On the other hand, it is equally clear that as long as the Coach tries to fully discharge on the judge the responsibility of not having been able to correctly judge his athlete, (as he had always followed and seen to walk correctly during training), we can not help but talk about "vision of part".

 

The two functions are complementary, but must remain autonomous and distinct. 

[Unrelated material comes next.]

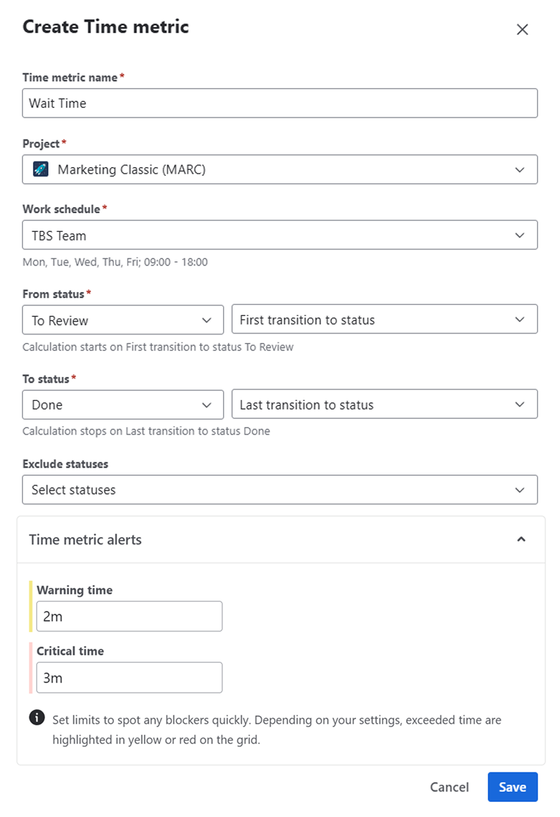
Task: Open the To status Done dropdown
Action: (x=123, y=405)
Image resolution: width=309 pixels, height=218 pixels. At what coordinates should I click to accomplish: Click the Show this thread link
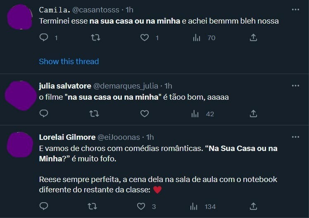(69, 61)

These reasons to think more and more effectively that an electronic control of the loss of contact is essential today to bring clarity and serenity in the relationship between those who walk, who trains and those who judge.

 

 

The glass seen half full

 
There were ten walkers in Berlin.
 
One, Antonella Palmisano, returns with a bronze medal around her neck: a good present for the next wedding.
 
 

 

 

One, Massimo Stano, returns with a fourth place and with a bitter taste that if perhaps he would have dared before something more would have collected.
He return home with the awareness that now, after Taicang and Berlin, can be sure to compete in the future as a protagonist and not as a walk-on, and this is not a small thing.
 
 

 
 
 
Between the two boyfriend of 50km (Andrea Agrusti and Mariavittoria Becchetti) she wins on him both in the position (10th she and 11th he) and because she has improved her personal best of over 8 minutes.
 
 

 

 
Finally, two words about the one we have perhaps forgot too often, Valentina Trapletti.
Without making anu fuss in her fifth 20km of the season arrives in ninth place with the new personal best and finally breaking down the wall by 1:30:00.
And yes she had been feverish the week before the departure, but no newspapers had talked about it. The following her season can be considered positive.
 

 

DATE COMPETITION CNT. PL. RESULT
24 FEB 2018  Monterrey Memorial Jerzy Hausleber  MEXMEX  5.  1:36:18 
04 MAR 2018  Roma Italian 20k Race Walk Ch.  ITAITA  1.  1:32:15 
07 APR 2018  Poděbrady EA Race Walking Permit Meeting  CZECZE  3.  1:31:36 
05 MAY 2018  Taicang IAAF World Race Walking Team Championships  CHNCHN  16.  1:30:19 
11 AUG 2018  Berlin European Championships  GERGER  9.  1:29:57

 



YEAR PERFORMANCE PLACE DATE
2018 1:29:57 Berlin (GER) 11 AUG 2018
2017 1:30:35 London (GBR) 13 AUG 2017
2016 1:31:28 Alytus (LTU) 10 JUN 2016
2015 1:31:44 La Coruna (ESP) 06 JUN 2015
2014 1:34:50 Poděbrady (CZE) 12 APR 2014
2013 1:36:52 Poděbrady (CZE) 13 APR 2013

 

 

For the rest there is still a lot to work on.